What do we know about the Marburg virus, which killed two men in Ghana?

Marburg virus disease is transmitted to humans by bats and spreads among humans through direct contact with the bodily fluids of infected people (Illustration ©Pixabay)

The health authorities of Ghana have officially confirmed that two people who died at the beginning of July 2022 were affected by Marburg virusa highly contagious hemorrhagic fever, similar to Ebola.

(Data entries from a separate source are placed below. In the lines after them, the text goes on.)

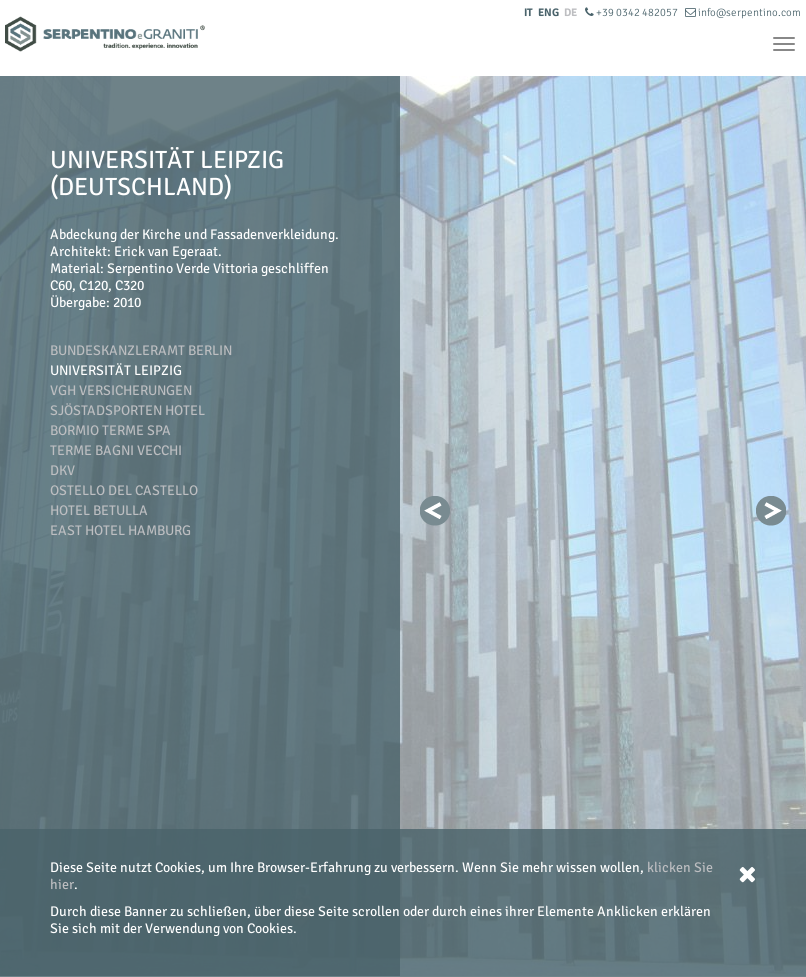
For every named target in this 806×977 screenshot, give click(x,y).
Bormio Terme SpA (110, 430)
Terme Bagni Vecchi (116, 450)
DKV (62, 470)
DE (570, 12)
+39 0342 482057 (632, 12)
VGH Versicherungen (121, 390)
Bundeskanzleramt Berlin (141, 350)
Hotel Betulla (99, 510)
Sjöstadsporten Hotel (127, 410)
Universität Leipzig (116, 370)
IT (528, 12)
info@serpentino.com (743, 12)
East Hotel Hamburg (120, 530)
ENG (548, 12)
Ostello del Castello (124, 490)
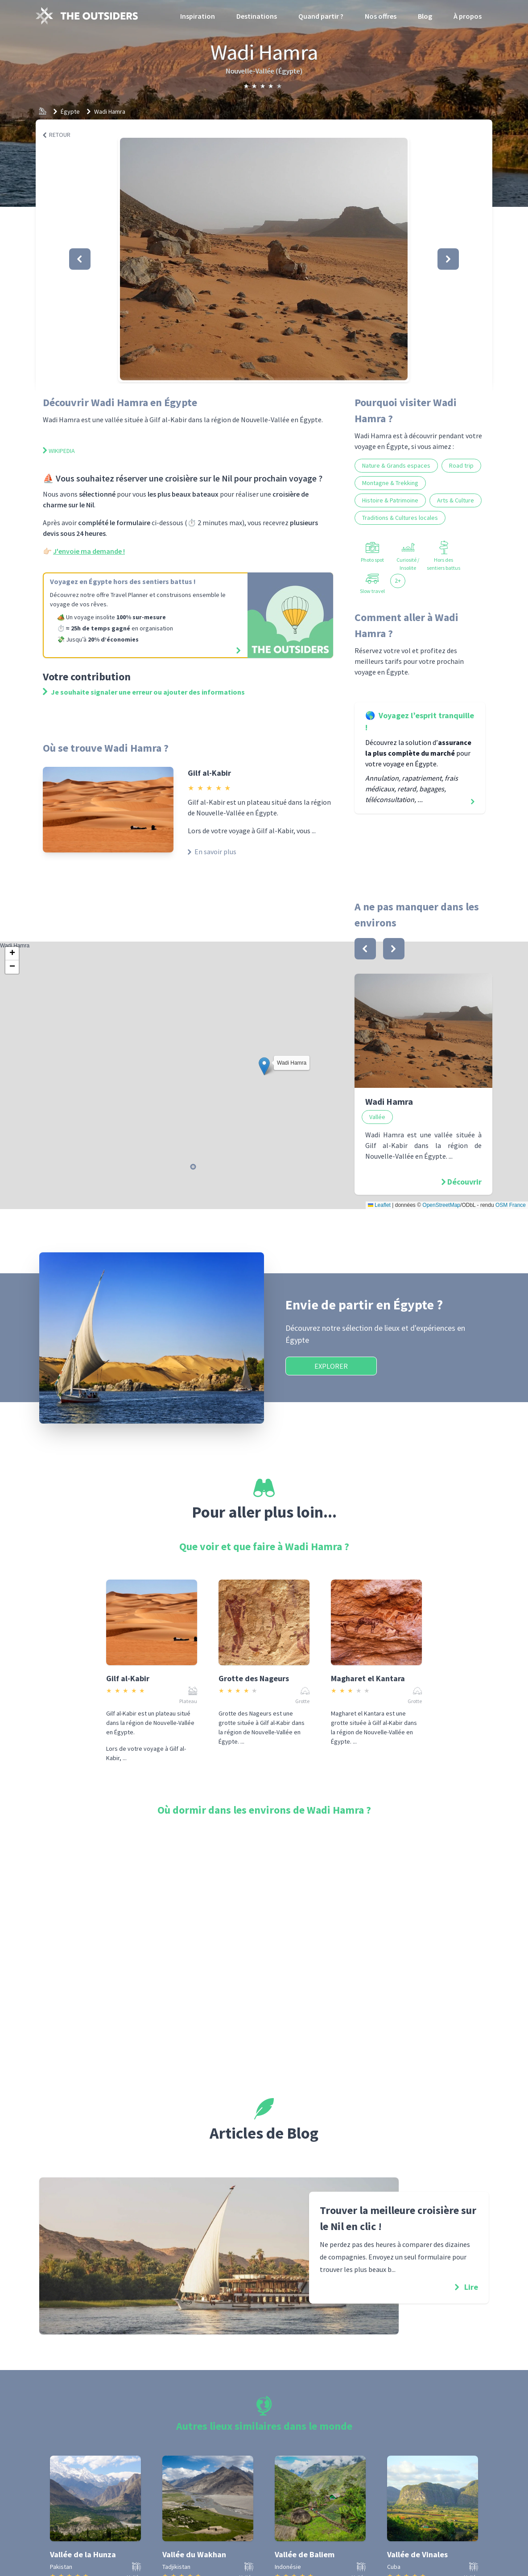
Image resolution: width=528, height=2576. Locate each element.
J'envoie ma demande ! (89, 551)
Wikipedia (59, 451)
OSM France (510, 1205)
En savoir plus (212, 851)
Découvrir (464, 1182)
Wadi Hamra (109, 111)
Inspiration (197, 16)
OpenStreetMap (441, 1205)
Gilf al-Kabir (209, 773)
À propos (468, 16)
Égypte (70, 111)
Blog (425, 16)
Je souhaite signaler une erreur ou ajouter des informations (144, 691)
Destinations (256, 16)
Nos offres (380, 16)
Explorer (331, 1366)
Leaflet (379, 1205)
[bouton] (365, 948)
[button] (263, 259)
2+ (398, 580)
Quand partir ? (320, 16)
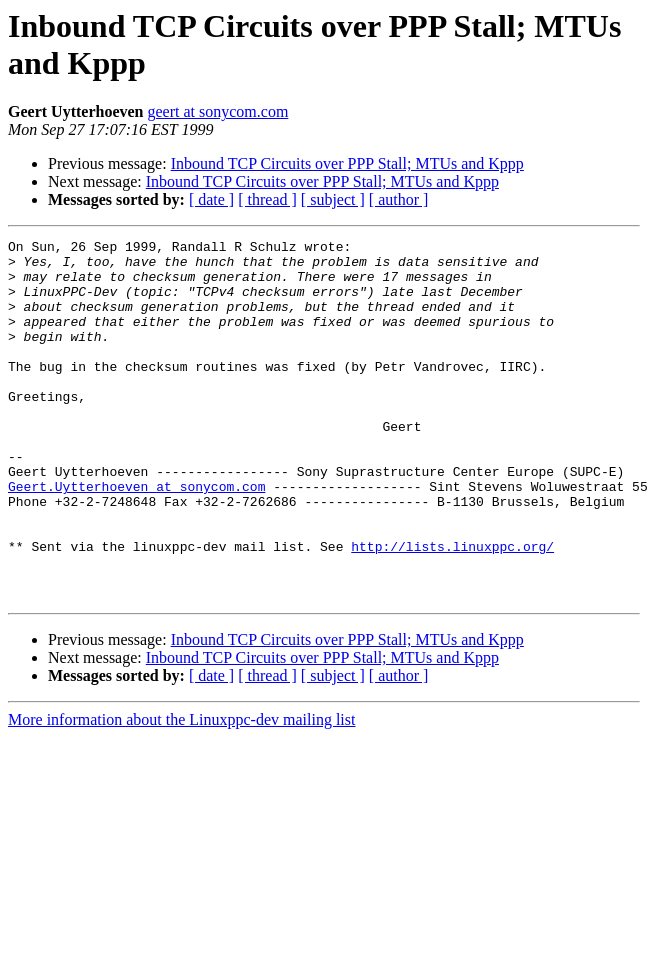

The first case: a 26-year-old man who presented to the hospital on June 26 and died the following day. The second was a 51-year-old man who presented to the hospital on June 28 and died the same day, reports the World Health Organization (WHO).

These two patients, unrelated, had symptoms such as diarrhea, fever, nausea and vomiting.

“The Marburg virus can easily spiral out of control”

“Health authorities reacted quickly, getting a head start in preparing for a possible outbreak. This is a good thing because without immediate and decisive action, the Marburg can easily spiral out of control,” commented Dr Matshidiso Moeti, WHO Regional Director for Africa, in a statement.

Nearly 100 contact cases have been placed in quarantine. The WHO has entered into contact with neighboring countries which are on alert and will send a team of experts “to ensure coordination and assess the risks and measures to prevent infection”.

What do we know about this virus?

The medical history of the Marburg virus begins in Europe, in a laboratory. It was first discovered in 1967simultaneously in Germany, in the city of Marburg as well as in Frankfurt, and in Yugoslavia (now Serbia), in Belgrade.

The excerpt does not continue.